Oyunda da Güney Afrika’da 1950’li yıllarda ortaya çıkan ‘Apartehid’ yasası söz
konusudur. Bu yasaya göre ‘Beyazlar ile siyahlar arasındaki yaşam alanları
ayrılmalıdır.’ Geçmişinde sömürgeciliğe maruz kalan Güney Afrika, 1960
yılında çıkan ‘Karma Kast’ ile siyah ve beyazların tiyatro oyununu birlikte
izlemelerini de engellenmiştir. Böyle bir dönemde Athol Fugard, iki siyahi
oyuncu ile bu metni yazar ve aynı oyuncular ile sahneler.






Oyunda dekor ve ışık göremedik bunun özel bir nedeni var mı?





Boyacı: Bu soru sürekli geliyor. Alıştığımız bir tiyatro,
sahne algısı var. Tiyatroya gittiğimiz zaman görmek istediğimiz dekor, ışık,
oyuncu, aksesuar bunlar bizim tiyatro da alıştığımız etkenler. Biraz bu algıyı
kırmak ve tiyatronun özü olan oyun oynama yansılama niteliğini ortaya koymak
amacıyla bu tarz bir yöntem seçildi. Aynı zamanda bu yöntem seçilirken ‘Ada’
oyununun metninin de buna müsait olduğunu göz önünde bulundurduğumuz için bu
şekilde bir reji yorumu tercih edildi. İki mahkum var, adadalar, iki kişilik
bir hücredeler. Düşündüğümüz zaman zaten ne dekor, ne ışık hiç bir şey yok
adanın özelinde de.





– İki
kişilik bir oyun ve dekor yok bu durum sizi zorluyor mu?





Boyacı: Hem oynayan açısından hem de izleyen açısından evet
zor bir durum diyebilirim. Çünkü dekor, ışık, ses bunların her biri oyuncu
içinde izleyen içinde soluklanabileceği ayrı birer alan açıyor. Bunların
kullanımı ne kadar azalırsa oyunculuk daha ön plana çıkıyor. Ada’yı oynarken
aldığımız en büyük risk bu oluyor. Yani oyuncudan başka hiçbir şey yok.
İzleyicinin 50 dakika boyunca oyunculardan odağının uzaklaşacağı bir an bile
yok. Böyle olması bir yandan keyif veriyor, bir yandan da açıkçası zorluyor.





ANKARA
DENEME SAHNESİ





Ankara Deneme Sahnesi (ADS) Ankara’da yerleşik olan
Türkiye’nin en eski amatör tiyatro topluluğudur.
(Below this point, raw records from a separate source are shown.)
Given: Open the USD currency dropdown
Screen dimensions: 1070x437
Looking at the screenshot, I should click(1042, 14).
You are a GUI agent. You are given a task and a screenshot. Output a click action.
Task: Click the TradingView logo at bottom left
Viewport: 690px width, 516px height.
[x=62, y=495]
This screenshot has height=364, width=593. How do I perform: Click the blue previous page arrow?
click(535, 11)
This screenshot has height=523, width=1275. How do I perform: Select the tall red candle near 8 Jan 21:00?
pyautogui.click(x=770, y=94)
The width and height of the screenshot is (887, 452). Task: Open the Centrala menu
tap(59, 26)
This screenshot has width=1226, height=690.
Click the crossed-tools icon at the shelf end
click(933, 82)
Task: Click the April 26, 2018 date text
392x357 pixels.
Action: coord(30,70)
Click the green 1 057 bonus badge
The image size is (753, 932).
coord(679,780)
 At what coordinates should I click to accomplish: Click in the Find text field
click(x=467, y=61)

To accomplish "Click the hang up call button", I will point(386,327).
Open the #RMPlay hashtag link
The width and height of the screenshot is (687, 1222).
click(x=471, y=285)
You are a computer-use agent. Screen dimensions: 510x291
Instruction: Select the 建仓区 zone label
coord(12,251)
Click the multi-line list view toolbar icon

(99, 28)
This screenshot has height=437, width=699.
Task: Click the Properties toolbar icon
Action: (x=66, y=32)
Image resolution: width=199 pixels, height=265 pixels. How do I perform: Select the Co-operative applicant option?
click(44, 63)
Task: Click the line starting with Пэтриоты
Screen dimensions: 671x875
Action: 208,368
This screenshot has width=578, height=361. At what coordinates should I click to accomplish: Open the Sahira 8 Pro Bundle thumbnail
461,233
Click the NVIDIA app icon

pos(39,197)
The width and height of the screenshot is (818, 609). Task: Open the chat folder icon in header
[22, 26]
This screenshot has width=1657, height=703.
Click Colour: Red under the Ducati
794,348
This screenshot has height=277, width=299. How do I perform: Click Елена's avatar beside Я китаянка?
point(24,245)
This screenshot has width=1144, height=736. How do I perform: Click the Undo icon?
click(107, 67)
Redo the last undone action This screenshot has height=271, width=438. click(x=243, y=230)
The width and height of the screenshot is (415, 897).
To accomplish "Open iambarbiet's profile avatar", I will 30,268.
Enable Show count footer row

1 Mart 1957’da Tiyatro Sevenler Gençlik
Cemiyeti adıyla kurulan ve uzun yıllardır Ankara Deneme Sahnesi adıyla
çalışan topluluk, Meydan Larousse ve Ana Britannicagibi
ansiklopedilerde yer alan tek amatör topluluk olma özelliğini de taşıyor.
Topluluk, oyun sergilemenin dışında, kitap ve bülten yayını ve değişik
etkinlikler yapmaktadır. Ayrıca sahne Erol Kardeseci, Erkan
Yücel, Zafer Ergin, Yılmaz Onay, Özdemir Nutku, Güngör
Dilmen, Nurhan Karadağ gibi önemli birçok tiyatro insanınada da ev
sahipliği yapmıştır.





1957 yılının 1 Mart’ında Tiyatro Sevenler Gençlik Cemiyeti
adıyla kurulan ve uzun yıllardır Ankara Deneme Sahnesi adı altında çalışmalarını
sürdüren amatör tiyatro 62.yılını doldurdu.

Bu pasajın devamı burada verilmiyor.